Background to this inspection
Updated
12 January 2017
We carried out this inspection under Section 60 of the Health and Social Care Act 2008 as part of our regulatory functions. This inspection was planned to check whether the provider is meeting the legal requirements and regulations associated with the Health and Social Care Act 2008, to look at the overall quality of the service, and to provide a rating for the service under the Care Act 2014.
This inspection took place on 21, 25 and 30 November 2016.The provider was given 48 hours’ notice because the location provides a domiciliary care service; we needed to be sure that someone would be in.
One inspector carried out the inspection. Before the inspection, we asked the provider to complete a Provider Information Return (PIR). This is a form that asks the provider to give some key information about the service, what the service does well and improvements they plan to make. We reviewed the completed PIR before the inspection. We also checked other information we held about the service and the service provider, including previous inspection reports and notifications about important events which the provider is required to tell us about by law.
During the inspection, we spoke with five people who used the service or their relatives by telephone and visited five people in their homes. We spoke to the registered manager, the regional manager, a coordinator and six staff members. Following the inspection, we spoke with two health care professionals who had regular contact with the service, to obtain their views about the care provided. We looked at care records for five people. We also reviewed records about the management of the service, including staff training and recruitment records.
Updated
12 January 2017
This inspection, which took place on 21, 25 and 30 November 2016, was completed by one inspector. The provider was given 48 hours’ notice because the location provides a domiciliary care service; we needed to be sure that someone would available in the office.
Hampshire Domiciliary Care Agency provides personal care and support to people in their own homes. At the time of our inspection, the agency was providing a service for eight people with a variety of care needs, including people living with a learning disability or who have autism spectrum disorder. The agency was managed from a centrally located office base in Eastleigh.
There was a registered manager at the service. A registered manager is a person who has registered with the Care Quality Commission to manage the service. Like registered providers, they are 'registered persons'. Registered persons have legal responsibility for meeting the requirements in the Health and Social Care Act 2008 and associated regulations about how the service is run.

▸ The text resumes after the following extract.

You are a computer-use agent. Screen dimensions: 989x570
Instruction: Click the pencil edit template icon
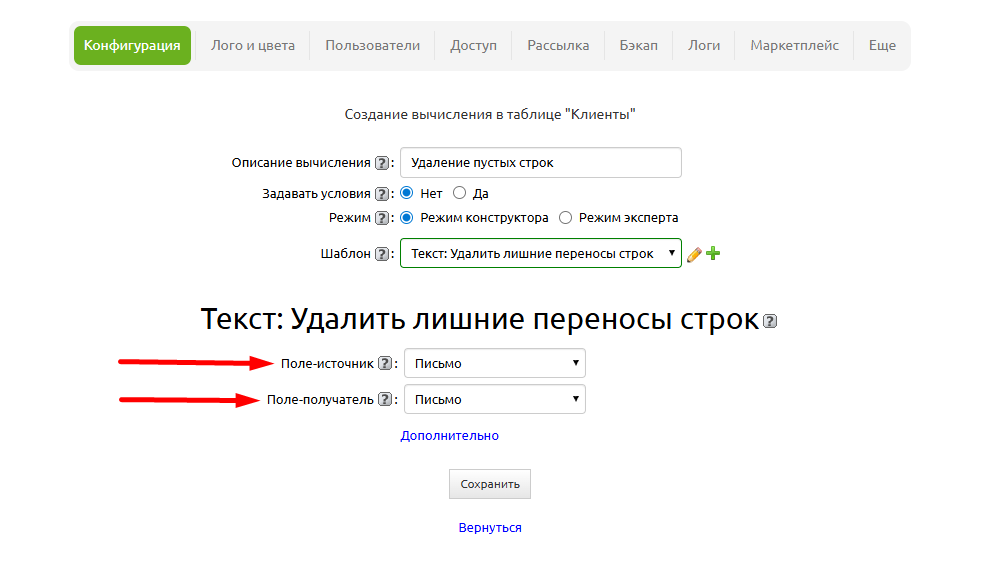(x=694, y=254)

The registered manager also managed one of the providers other services. They had undertaken quality assurance audits, which provided a comprehensive review of the service and were in the process of completing actions from a quality improvement plan. This plan outlined areas the registered manager had identified as requiring improvement in order to provide safe, high quality care.
The service had not identified all risks to people or put in place sufficient measures to support staff to manage these risks. Some risk assessments for people’s health or medical conditions were not available, whilst the information in other risks assessments were not always in line with professional guidance to safely support people.
Care plans for some people at the service were incomplete or contained information that did not reflect people’s preferences and needs. Other people’s care plans were comprehensive and informative, giving staff guidance to support people with their health and wellbeing. People told us they were involved in the planning and reviewing of their care and support.
There were a sufficient number of staff available to support people. Staff teams comprised of permanent staff and agency staff. People and their relatives told us that permanent staff provided compassionate person centred care. However, people and their relatives gave mixed views about agency staff’s ability to provide effective care for people.
Permanent staff were supported to be effective in their role through appropriate training, induction and ongoing supervision. However, some agency staff had not received an induction to the service, had not been given information about the people they were working with, and in some cases had not received all training required in relation to people’s health and medical needs.
Staff had an understanding of safeguarding policies and procedures and the steps needed to keep people safe. The service had a whistleblowing policy in place. Staff were knowledgeable about organisations they could contact if they had concerns about people.
Staff followed legislation designed to protect people’s rights and freedoms. They understood the need to gain consent before providing care and advocacy services were consulted where people required support to access their rights and the services they required.
People had access to healthcare services and were supported to attend regular health appointments. Staff also supported people with their nutritional and medicines needs, in order to monitor their wellbeing and respond to changes in their health.
Permanent staff were knowledgeable about the people they supported. They demonstrated a kind and compassionate nature, treating them with dignity and respect and showing a concern for their wellbeing. People were supported to follow their interests and stay in touch with important people in their life.
The service listened to feedback and complaints from people in order to improve the service.
We identified two breaches of the Health and Social Care Act 2008 (Regulated Activities) Regulations 2014. You can see what action we have taken in the full version of this report.